ET140203 T cells: engineered T-cell therapy whereby autologous T cells are modified to specifically target and kill AFP+/ HLA-A2+ cancer cells.

Indication

Pediatric subjects aged ≥ 1 year to ≤ 21 years who are AFP-positive/HLA-A2-positive and have relapsed/refractory (r/r) HB, HCN-NOS, or HCC.

Therapeutic Mechanism

ET140203 T-cell therapy is designed to target alpha-fetoprotein (AFP)-peptide/human leukocyte antigen (HLA)-A2 complexes expressed on liver cancer cells and specifically kill them via a natural TCR-signaling pathway with the addition of GPC3-guided co-stimulation.

Unmet Medical Need

There is no approved therapy in any line of treatment for any form of pediatric liver cancer.

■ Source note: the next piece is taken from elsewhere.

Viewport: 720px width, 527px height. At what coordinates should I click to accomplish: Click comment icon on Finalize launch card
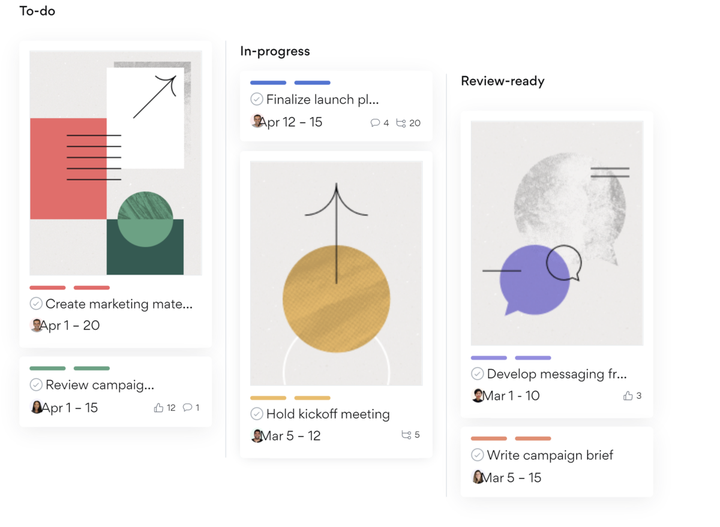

ET140203 T-cell therapy has great potential to improve the prognosis and survival outcome of pediatric subjects with r/r HB, HCN-NOS, or HCC and replace chemotherapy which has severe lifelong side effects.

Project Objective

Phase 1 trial completed.

Major Proposed Activities

• Complete Phase 1, assess clinical safety and tolerability of ET140203 T cells and determine the recommended phase 2 dose.
• Activate UCSF as a clinical site. Promote trial awareness, DEI-focused outreach, enrollment, and retention efforts. Support trial operation.
• Manufacture the T-cell product to supply the proposed trial. Manufacture a lentiviral vector lot to supply the proposed trial.